Work instruction: Give a count of the lines below that have the string "computer" in them, with no other words.

Records provided:
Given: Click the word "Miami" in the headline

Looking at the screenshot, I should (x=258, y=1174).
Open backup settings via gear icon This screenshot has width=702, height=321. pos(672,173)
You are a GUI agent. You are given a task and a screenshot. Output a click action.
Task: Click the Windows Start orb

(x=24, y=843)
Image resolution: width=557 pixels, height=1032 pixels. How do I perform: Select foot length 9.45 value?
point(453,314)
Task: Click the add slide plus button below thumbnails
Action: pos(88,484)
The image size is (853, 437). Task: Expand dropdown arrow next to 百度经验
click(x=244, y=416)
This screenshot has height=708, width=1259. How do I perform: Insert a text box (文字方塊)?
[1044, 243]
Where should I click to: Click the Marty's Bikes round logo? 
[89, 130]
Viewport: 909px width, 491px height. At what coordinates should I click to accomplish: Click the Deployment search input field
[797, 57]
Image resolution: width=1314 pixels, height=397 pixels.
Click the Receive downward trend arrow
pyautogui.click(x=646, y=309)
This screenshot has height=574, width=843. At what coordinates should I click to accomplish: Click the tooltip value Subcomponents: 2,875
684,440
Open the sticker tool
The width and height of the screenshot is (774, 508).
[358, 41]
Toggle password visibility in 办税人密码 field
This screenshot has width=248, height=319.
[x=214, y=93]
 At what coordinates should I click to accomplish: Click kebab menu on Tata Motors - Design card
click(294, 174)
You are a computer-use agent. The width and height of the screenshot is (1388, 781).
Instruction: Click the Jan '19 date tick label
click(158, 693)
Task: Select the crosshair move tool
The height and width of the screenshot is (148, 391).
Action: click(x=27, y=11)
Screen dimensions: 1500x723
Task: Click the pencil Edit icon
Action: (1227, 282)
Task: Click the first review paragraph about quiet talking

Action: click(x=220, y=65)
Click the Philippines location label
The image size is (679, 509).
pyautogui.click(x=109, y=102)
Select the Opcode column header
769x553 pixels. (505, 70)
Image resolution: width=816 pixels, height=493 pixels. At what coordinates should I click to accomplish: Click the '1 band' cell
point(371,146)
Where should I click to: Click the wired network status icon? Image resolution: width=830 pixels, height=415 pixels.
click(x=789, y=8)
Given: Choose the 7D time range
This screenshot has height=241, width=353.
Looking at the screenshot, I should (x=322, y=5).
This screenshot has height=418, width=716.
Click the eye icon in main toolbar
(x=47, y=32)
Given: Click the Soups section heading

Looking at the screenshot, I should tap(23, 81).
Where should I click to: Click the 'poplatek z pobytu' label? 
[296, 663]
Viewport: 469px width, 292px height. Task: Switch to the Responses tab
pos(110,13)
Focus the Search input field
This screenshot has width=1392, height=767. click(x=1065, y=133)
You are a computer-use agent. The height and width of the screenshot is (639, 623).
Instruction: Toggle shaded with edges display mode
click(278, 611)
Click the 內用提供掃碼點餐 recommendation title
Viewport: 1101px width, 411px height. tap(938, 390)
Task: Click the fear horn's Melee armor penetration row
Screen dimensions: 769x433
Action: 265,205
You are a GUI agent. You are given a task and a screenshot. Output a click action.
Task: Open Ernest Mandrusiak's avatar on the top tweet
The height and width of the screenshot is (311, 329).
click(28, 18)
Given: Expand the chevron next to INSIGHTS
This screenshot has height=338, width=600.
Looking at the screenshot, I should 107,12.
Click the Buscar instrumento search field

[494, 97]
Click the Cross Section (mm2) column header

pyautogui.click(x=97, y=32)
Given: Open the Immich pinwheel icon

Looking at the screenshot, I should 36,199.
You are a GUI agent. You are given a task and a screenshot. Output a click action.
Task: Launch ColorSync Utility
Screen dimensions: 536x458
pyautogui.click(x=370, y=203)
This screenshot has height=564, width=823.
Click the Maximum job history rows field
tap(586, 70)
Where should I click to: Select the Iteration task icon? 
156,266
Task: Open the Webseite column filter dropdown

Task result: 2